(Input for this task begins)

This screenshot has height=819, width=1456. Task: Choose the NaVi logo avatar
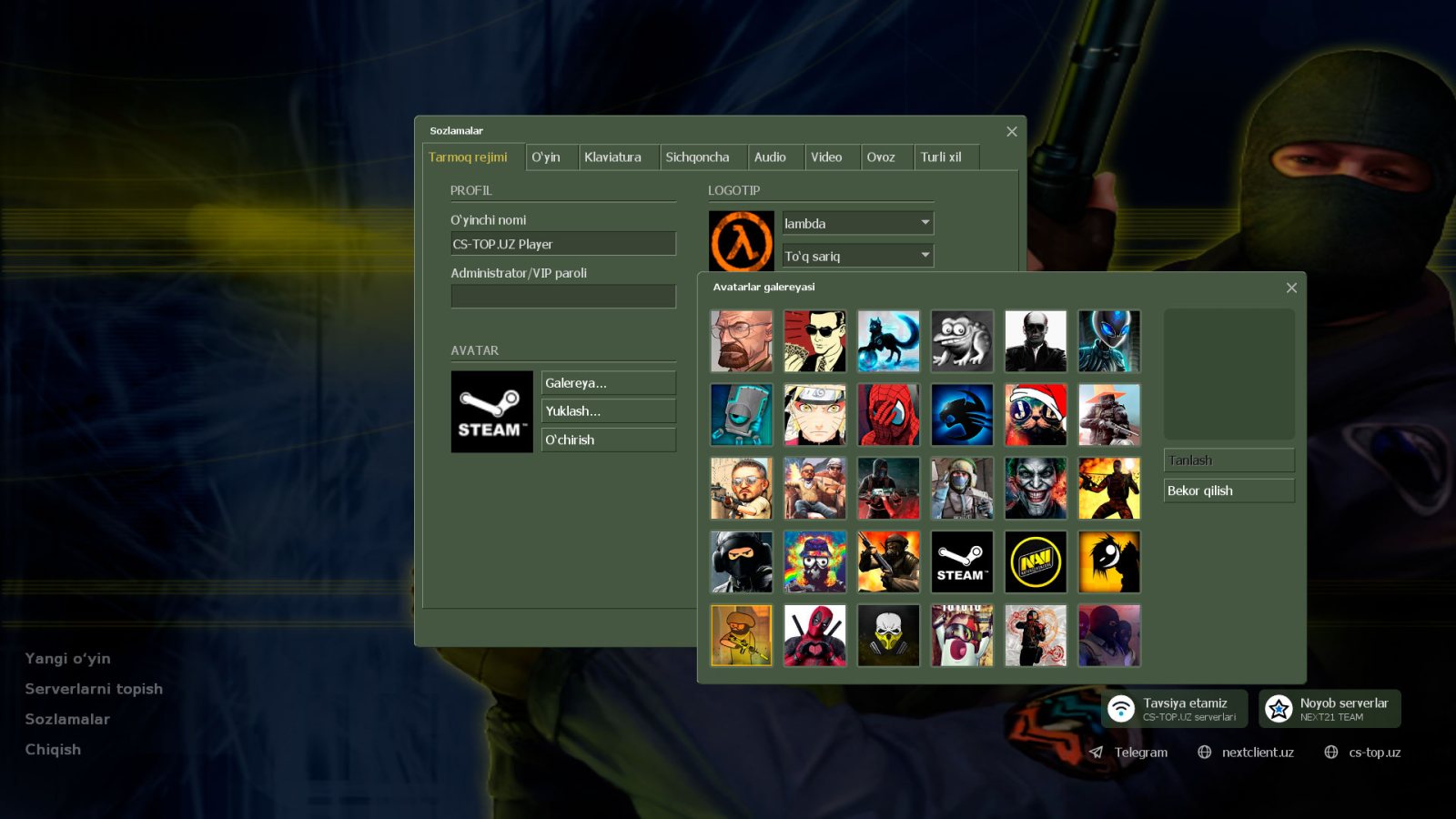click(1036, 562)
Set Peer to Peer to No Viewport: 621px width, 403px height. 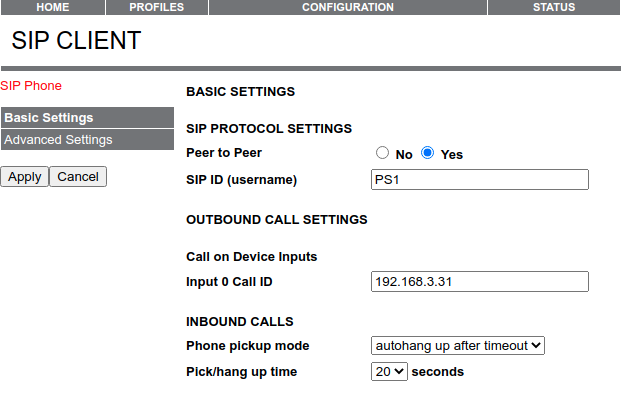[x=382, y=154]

(Input for this task ends)
(Input for this task begins)

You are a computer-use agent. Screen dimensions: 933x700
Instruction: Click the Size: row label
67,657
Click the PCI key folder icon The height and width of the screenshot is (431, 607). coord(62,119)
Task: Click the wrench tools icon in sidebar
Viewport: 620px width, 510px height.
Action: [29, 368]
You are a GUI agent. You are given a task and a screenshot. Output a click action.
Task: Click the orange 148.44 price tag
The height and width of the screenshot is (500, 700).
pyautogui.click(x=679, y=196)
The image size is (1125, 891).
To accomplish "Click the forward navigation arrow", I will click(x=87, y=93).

(Input for this task ends)
(Input for this task begins)

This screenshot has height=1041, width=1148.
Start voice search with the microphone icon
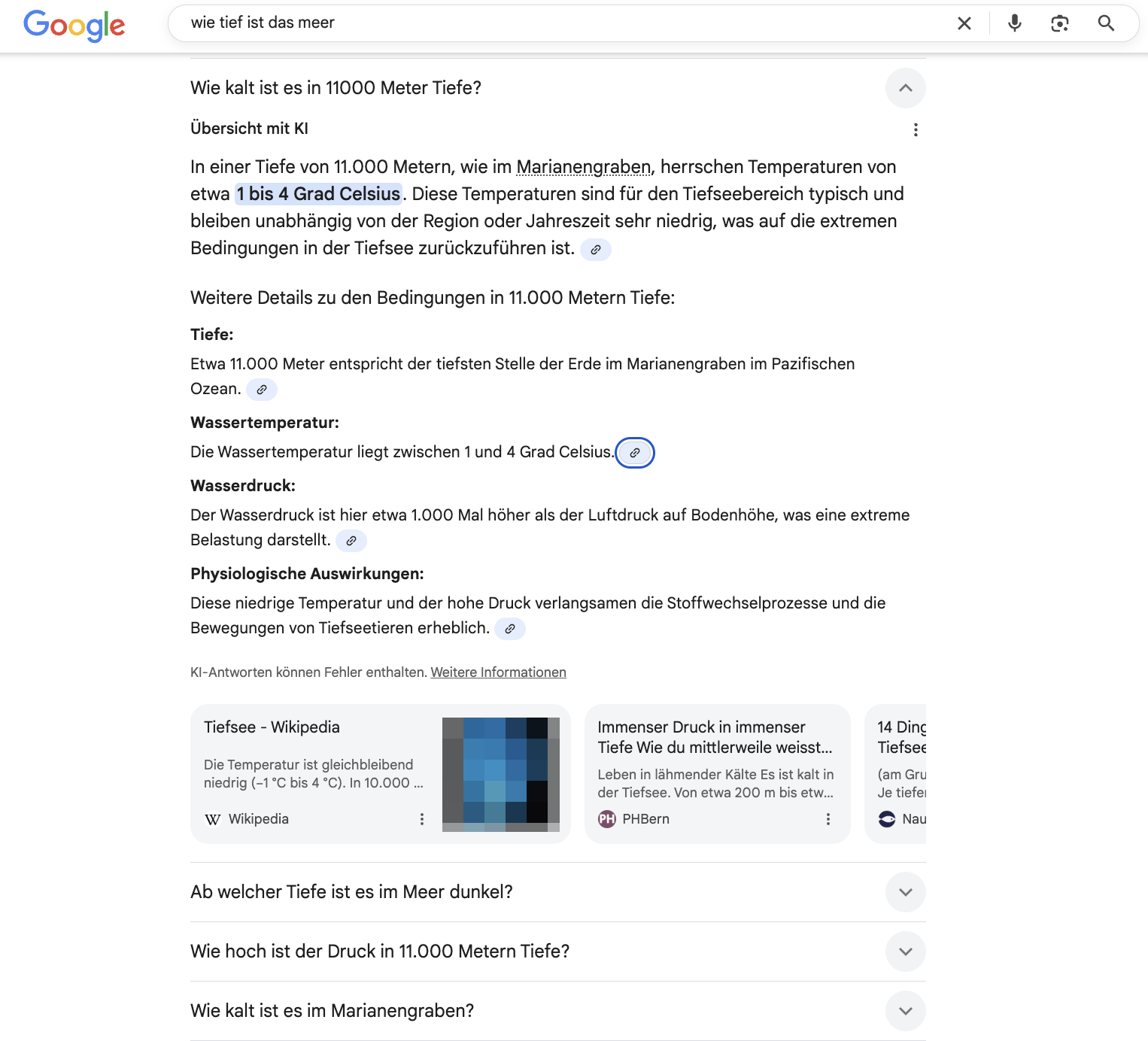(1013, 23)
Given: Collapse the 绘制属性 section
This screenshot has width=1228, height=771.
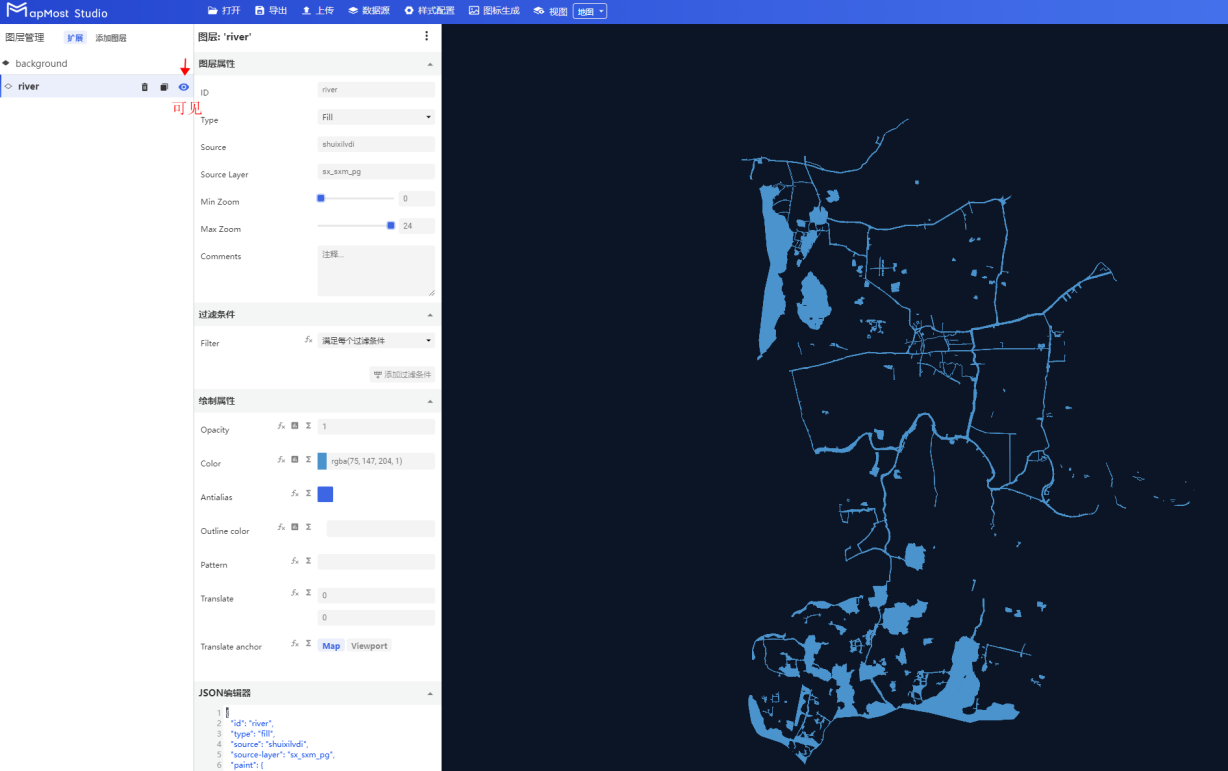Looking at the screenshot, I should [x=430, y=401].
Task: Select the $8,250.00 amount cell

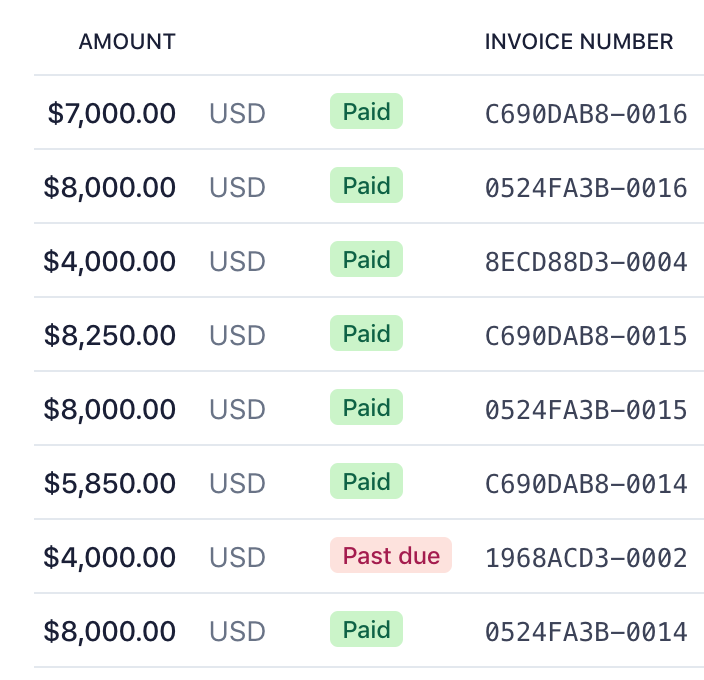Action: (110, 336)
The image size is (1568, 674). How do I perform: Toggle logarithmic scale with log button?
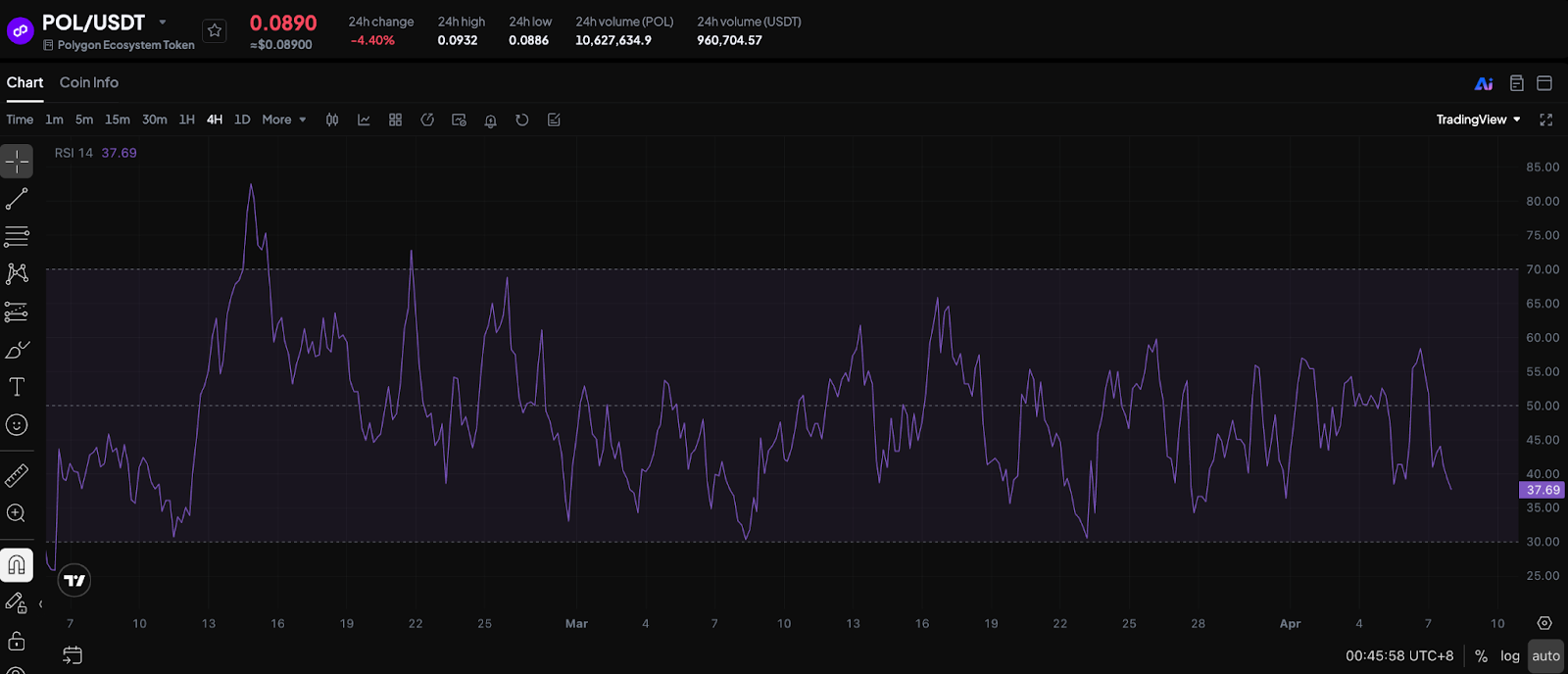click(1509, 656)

(Input for this task ends)

Assigned task >> I need each line of the entries that holds the string "agent" located and copied.

Solution to the exercise >>
You are a computer-use agent. Screen dimensions: 933x700
You are a GUI agent. You are given a task and a screenshot. Output a click action.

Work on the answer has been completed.